Elise Groves, soprano, is a dedicated and versatile soloist and chamber musician. Her repertoire ranges from Medieval to new compositions, with a special focus on the Renaissance and Baroque periods. Recent solo highlights include Haydn’s “Lord Nelson” Mass (Church of the Advent), Mozart’s Requiem and Coronation Mass (Church of the Advent), Bach’s St. John Passion (Ensemble Musica Humana, Schola Cantorum of Boston) and St. Matthew Passion (Brown University), and fully-staged versions of Schütz’s Weihnachtshistorie (Musica Nuova/The Weckmann Project) and Hildegard’s Ordo Virtutum (Ensemble Musica Humana, Cantoris), as well as ensemble appearances with The Tallis Scholars, Vox Vocal Ensemble, Handel and Haydn Society, True Concord Voices & Orchestra, Exsultemus, and The Bach Project. A native Oregonian, she received a BA and MA in Music Education from Oregon State University and an M.M. in Early Music Performance from the Longy School of Music. When Elise isn’t singing, you can find her doing various things with yarn or continuing her lifelong search for the perfect mocha. www.elisemgroves.com
Rebecca Stager is a collaborative pianist and vocal coach residing in the greater Portland area. Oregon born and bred, Rebecca received her bachelor’s degree in Music from Oregon State University, and her Master’s in vocal Accompanying from the Manhattan School of Music in New York. Rebecca has been collaborating with musicians in and around Portland for nearly 20 years and enjoys playing everything from opera to choral works, from Schubertian Lieder to the Avante Garde, from Brahms trios to Broadway classics. Recent performances include a series of new instrumental works with the National Association of Composers USA, an original adaptation of “Orfeo in Underland” with Renegade Opera, and a workshop performance of a brand new opera by Dave Ragland, commissioned by Portland Opera (set to debut in the fall of 2022.)

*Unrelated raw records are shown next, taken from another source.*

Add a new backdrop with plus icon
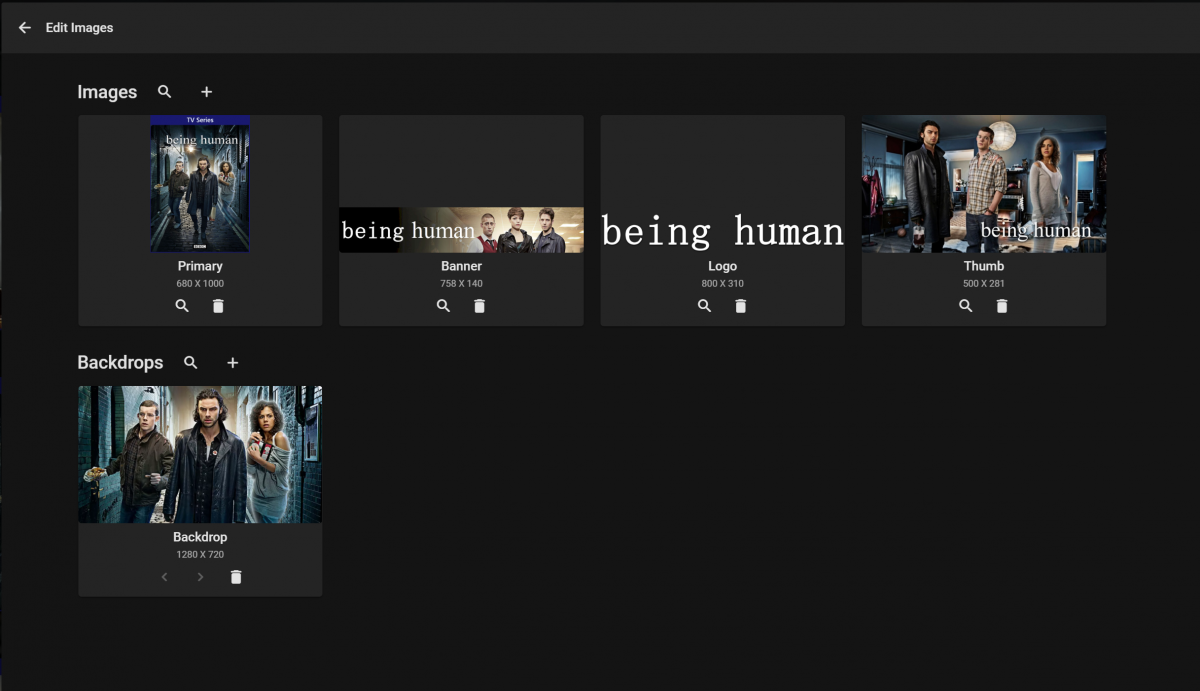 (232, 363)
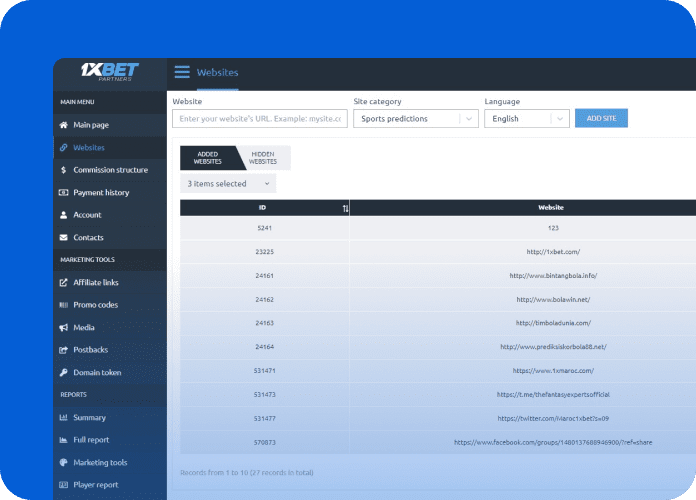Switch to Hidden Websites tab
696x500 pixels.
pyautogui.click(x=262, y=158)
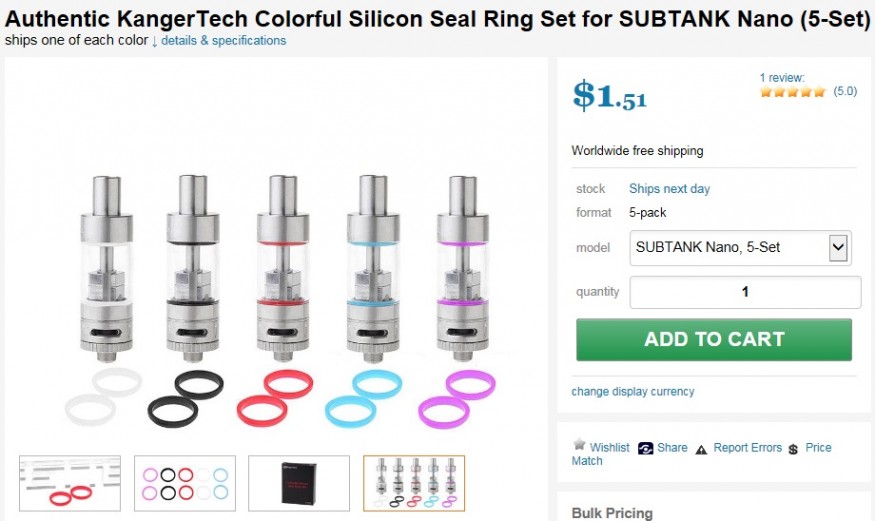This screenshot has width=875, height=521.
Task: Click the Wishlist text link
Action: coord(610,448)
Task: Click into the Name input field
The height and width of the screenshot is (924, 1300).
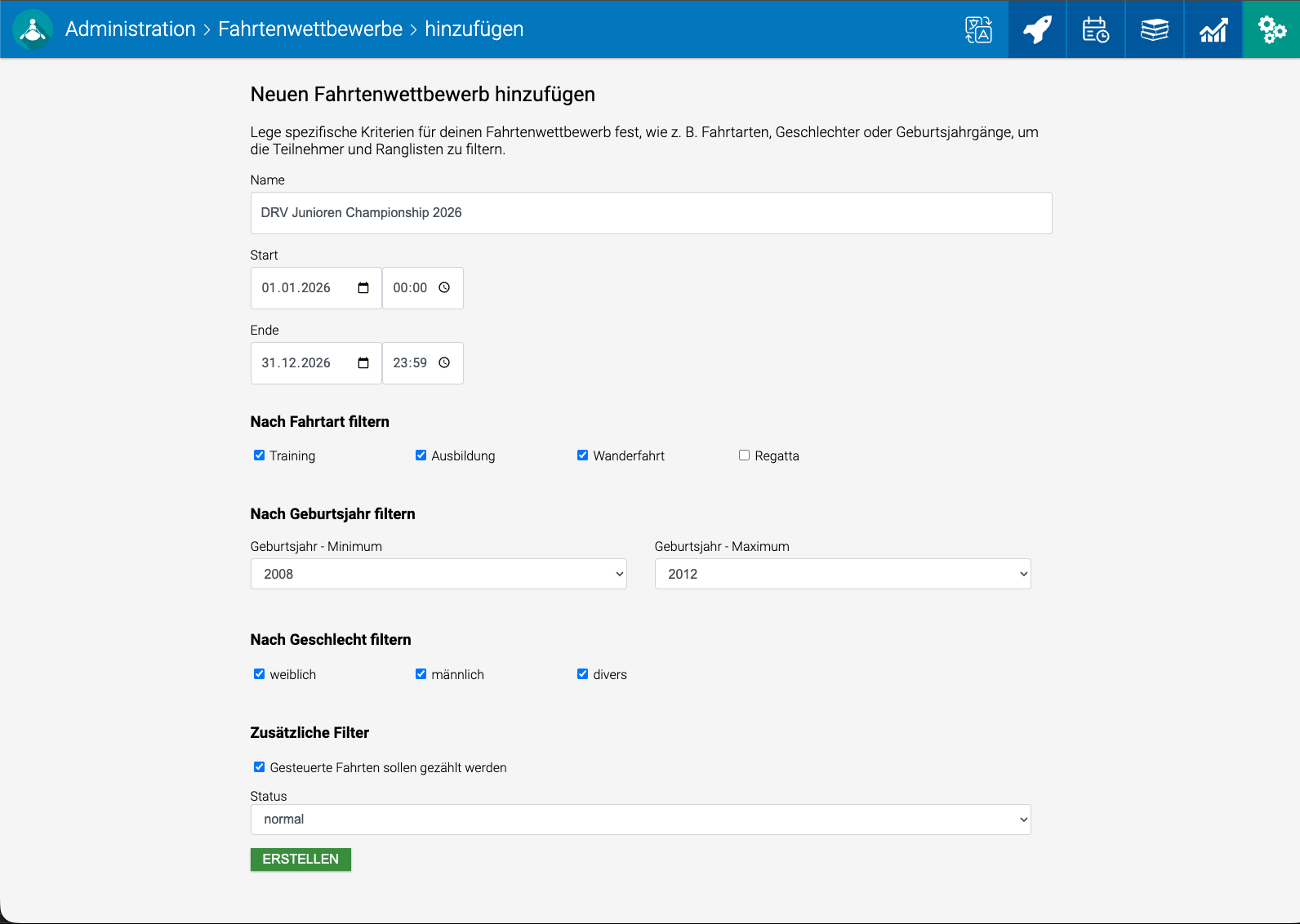Action: coord(651,213)
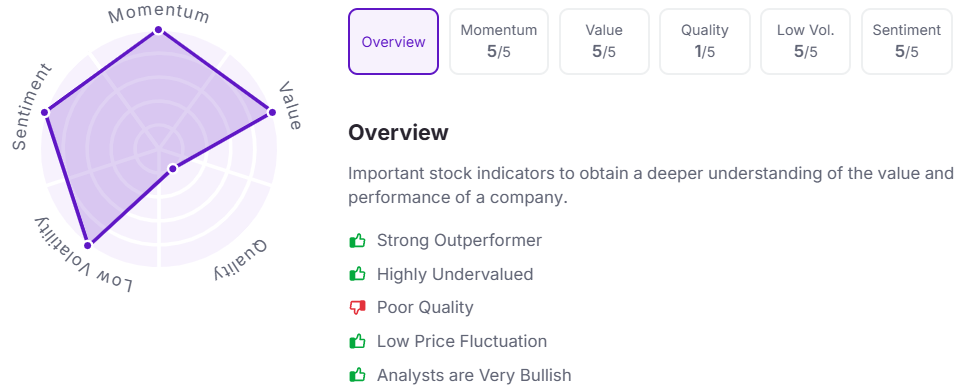Click the green thumbs-up beside Strong Outperformer
The width and height of the screenshot is (957, 388).
pyautogui.click(x=357, y=241)
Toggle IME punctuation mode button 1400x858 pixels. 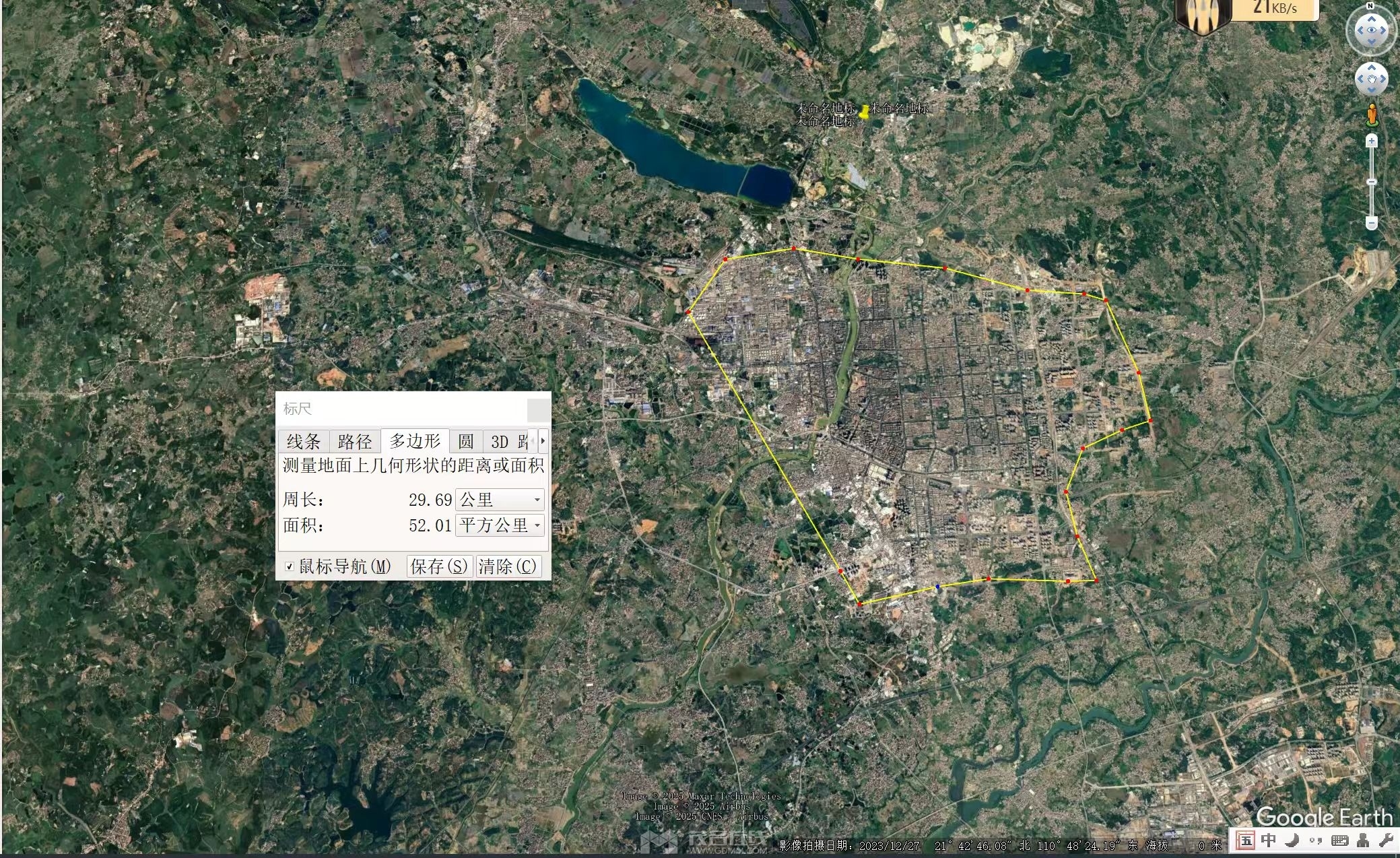pyautogui.click(x=1314, y=840)
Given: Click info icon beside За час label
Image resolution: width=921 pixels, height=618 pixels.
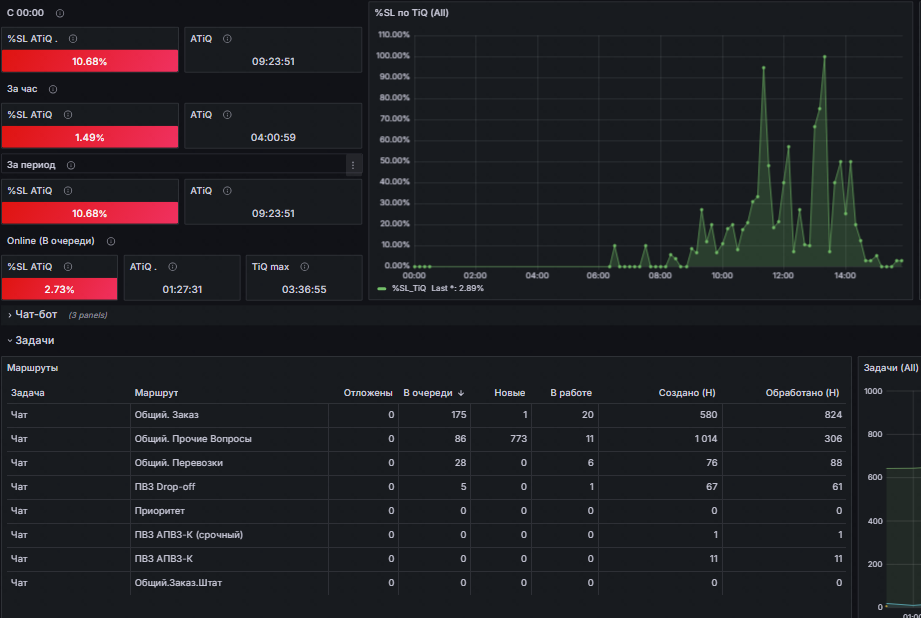Looking at the screenshot, I should pyautogui.click(x=53, y=89).
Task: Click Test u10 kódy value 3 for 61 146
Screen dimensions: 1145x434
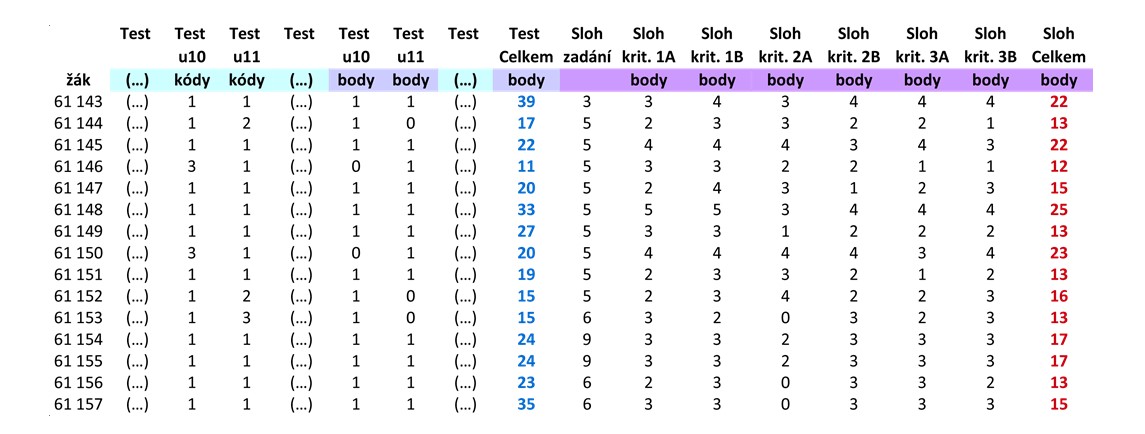Action: pos(190,167)
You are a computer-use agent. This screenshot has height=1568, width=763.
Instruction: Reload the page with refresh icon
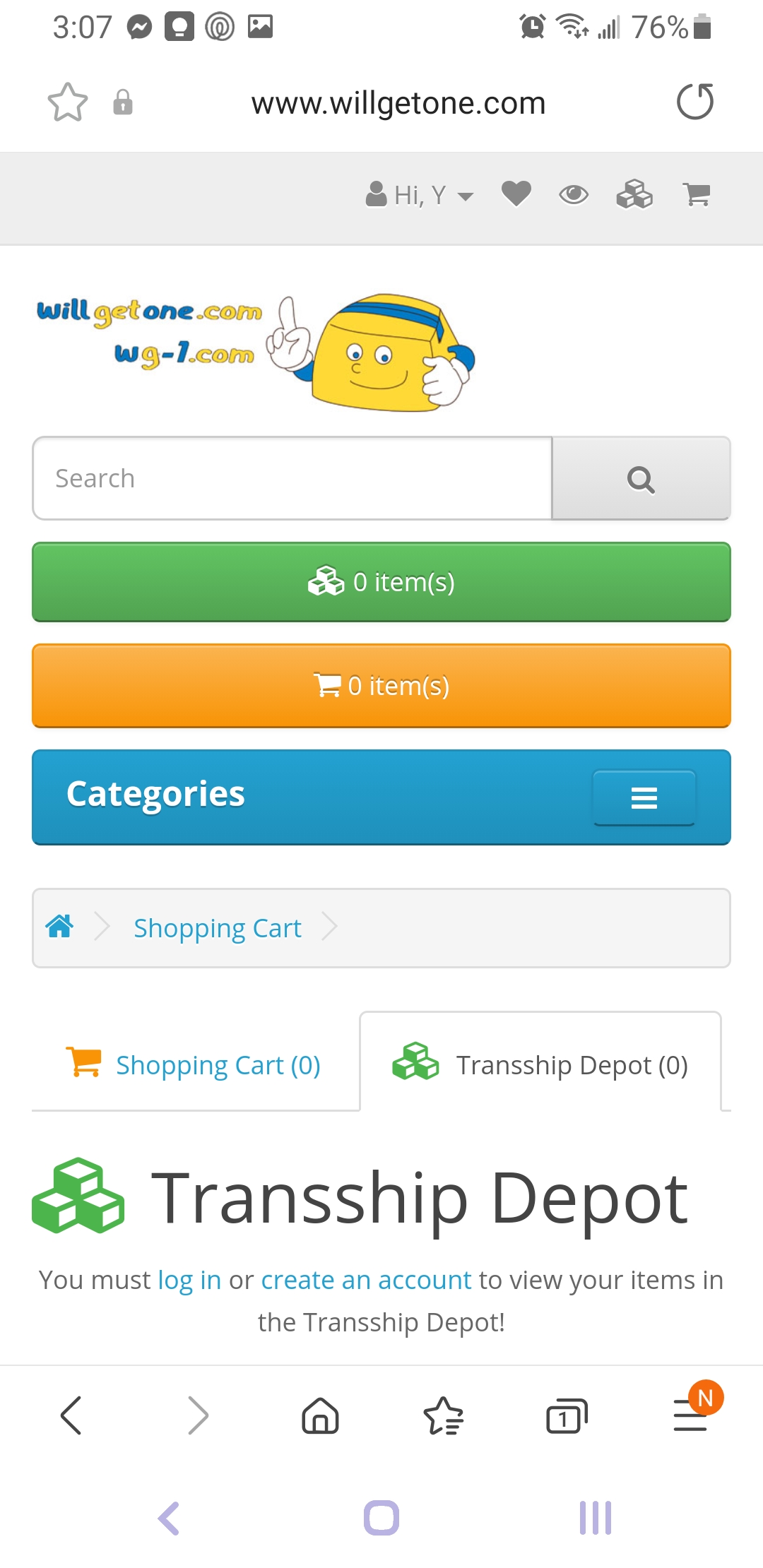(x=695, y=102)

Adam Grieve received his BA and MA in Music Education from Oregon State University. While teaching in the public schools, Adam has performed as a soloist and chorus member with many ensembles throughout Oregon, most recently with the Oregon Chorale. While currently working as a program analyst with the State of Oregon, you will find him performing a varied repertoire nightly in McMinnville, Oregon for his two children. While he was raised among the Lutherans, Adam prefers cream in his coffee.
Daniel Fridley, bass, recently relocated to Boston after receiving his Doctorate of Musical Arts in the spring of 2021 from the Case Western Reserve University Historical Performance Practice program, studying with Ellen Hargis and Jesse Blumberg. He graduated in 2017 from the Cleveland Institute of Music with a Masters of Music in Vocal Performance. His “spotless, resonant bass” (Cleveland Classical) lends itself well to both early music and opera. Performance credits from recent seasons include Bass Soloist in Handel’s Messiah (Bourbon Baroque); Basilio in Rossini’s Il barbiere di Siviglia (Teatro Nuovo); Pretore in Rossini’s La gazza ladra (Teatro Nuovo); Bass Soloist in J.S. Bach’s Coffee Cantata (Wyoming Baroque); Dottore Grenvil in Verdi’s La traviata (The Cleveland Opera); Jesus in J.S. Bach’s St. John Passion (Atlanta Baroque); and Polyphemus in Handel’s Acis and Galatea (CWRU). He is thrilled to return to Corvallis*, where he grew up, with this concert celebrating coffee, one of his favorite beverages.
* …a very special return visit to The Arts Center, indeed!